01 Softmax Classification 84.69%
02 Keras Sequential Dense Net 89.66%
03 Keras CNN 92.31% 4순위
04 Keras CNN (batch_size, Epoch 값 조정) 94.7% 2순위
05 Keras CNN( 레이어 값 조정) 92.85% 3순위
06 Random Erasing Net 95.8% 1순위
이 결과를 통해 얻은 결론과 소감 배운점을 정리해보면
여러가지 모델들을 사용해보고 모델의 레이어나 batch_size, Epoch, 활성화 함수 등을 수정해보면서 모델의 깊이를 더 깊게 하거나 성능이 더 좋은 모델을 사용하면 정확도를 향상시킬 수 있다는 것을 알 수 있었고...
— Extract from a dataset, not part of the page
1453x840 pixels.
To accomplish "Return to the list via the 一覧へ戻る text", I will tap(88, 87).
제일 중요하게 생각하는 것은 모델을 탐색하고 구조를 분석하는 스킬을 늘릴 수 있었던 것 같다.
만약 앞으로 더 시도해볼게 있다면 업 스케일링 기법을 사용하여 샘플의 해상도를 높혀서 분류를 진행하거나 호근 Deconvolution네트워크를 사용하여 feature map의 크기를 키워서 진행하 보는것도 정확도를 향상 시킬 수 있지 않을까 예상한다
또는 데이터셋의 해상도 증진을 위해 OpenCV를 사용하여 개선해보는 것도 나쁘지 않을 것 같다.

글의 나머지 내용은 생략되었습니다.